Given exercise 1 »
Answer these questions from the excerpt on Israeli settlements:
(a) Which country does Miriam Elman say invaded and annexed Judea and Samaria in 1948?
(b) How many pages long was Jacques Paul Gauthier's thesis?
(c) What did Resolution 242 deliberately leave out of its withdrawal clause?
Given exercise 2 » Write out, word for word, the part of the excerpt on Israeli settlements between "This has not" and "in their midst.", inclusive.

According to Gillespie, the Israeli settlements are on “territory which they acquired by military force in 1967 and never returned”. The suggestion is that Israel, through an act of aggression, took the land from the Palestinians, to whom it must be returned. However, at that stage Arab Palestinian national identity was still in its infancy. There had never been a self-governing Arab Palestinian state. How could the land then be “returned” to them?
As Political Science Professor Miriam Elman wrote in 2016:
Jordan unlawfully invaded and annexed Judea and Samaria [in 1948]. In 1967, Israel ended this illegal occupation in a war of self-defense, taking control of the territory. This suggests that it’s actually Israel which has a strong claim of sovereign title to the territory, by virtue of its having retaken the area from an unlawful Jordanian presence. The case of Israel is unique because there’s no prior instances where a new state’s territory was immediately occupied. But Israel has valid claims to legal title of the West Bank, and now legally holds it.” Miriam Elman
Further, in a 1,100 page thesis researched over 20 years at the University of Geneva’s political science department and international law school, a Canadian international human rights lawyer, Jacques Paul Gauthier, concluded that Israel has a legal right to occupy territories under its control since 1967. The arguments that contradict Gillespie’s “there is no question” statement are expanded below.
UN Resolution 242 did not call for withdrawal from all “occupied territories”
In the wake of the 1967 war, the United Nations crafted resolution 242 to establish principles that were to guide the negotiations for a “peaceful and accepted settlement”. The most controversial clause in Resolution 242 is the call for the “Withdrawal of Israeli armed forces from territories occupied in the recent conflict”. It wasn’t, as many would like to claim, assumed that this meant all territory. In fact, the resolution deliberately eschewed the definite article, which would have required withdrawal from all “the” territories, on the understanding that they would only be yielded up if the Arabs ended their aggression.
Resolution 242 meant a negotiated agreement based on the resolution’s principles rather than one imposed upon the parties – and this has also been the longstanding policy of New Zealand. The withdrawal from occupied territories was also linked to the “termination of all claims or states of belligerency” and the recognition that “every State in the area” has the “right to live in peace within secure and recognized boundaries free from threats or acts of force”.
This has not been achieved because, in spite of several offers of land for peace Palestinian leaders have still not accepted the presence of a Jewish state in their midst.

Information provided »
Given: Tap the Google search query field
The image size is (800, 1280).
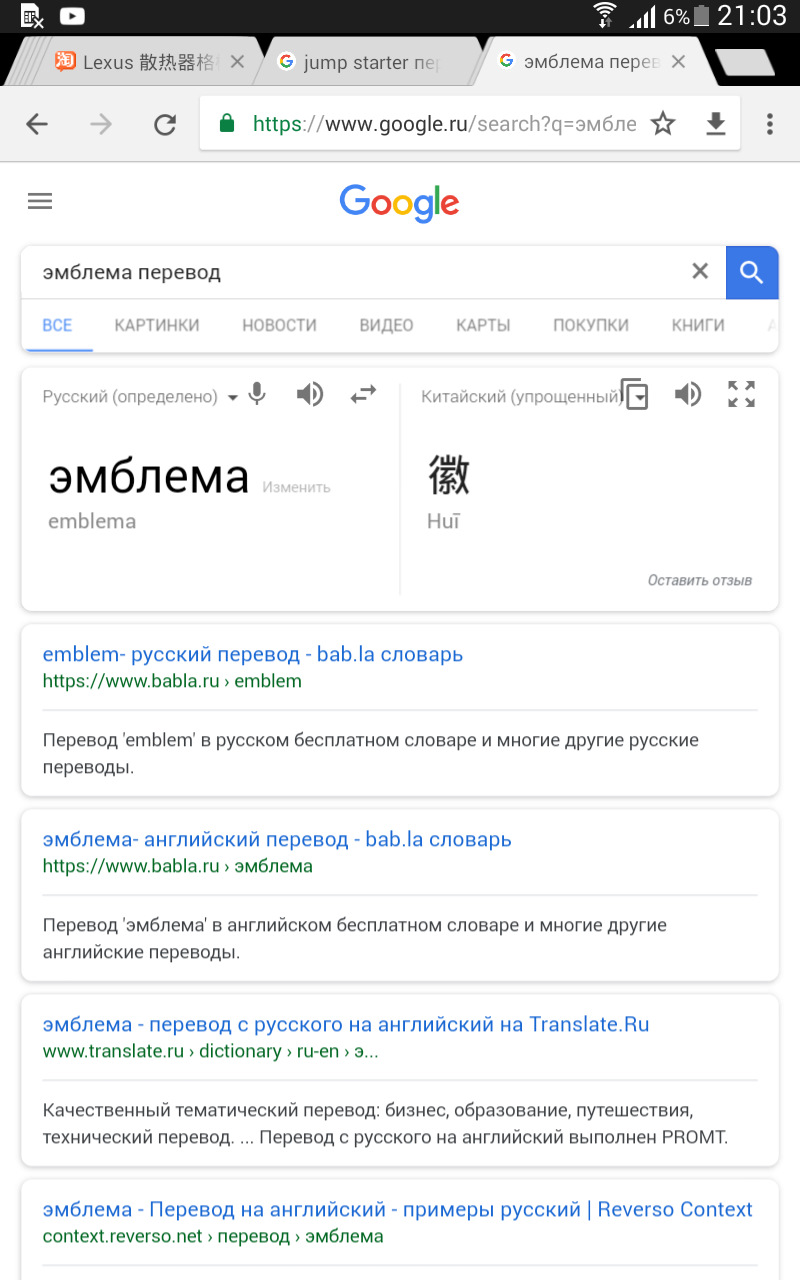Looking at the screenshot, I should click(350, 272).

Correct answer 1 »
(a) Jordan
(b) 1,100 pages
(c) The definite article ("the") before "territories"

Correct answer 2 »
This has not been achieved because, in spite of several offers of land for peace Palestinian leaders have still not accepted the presence of a Jewish state in their midst.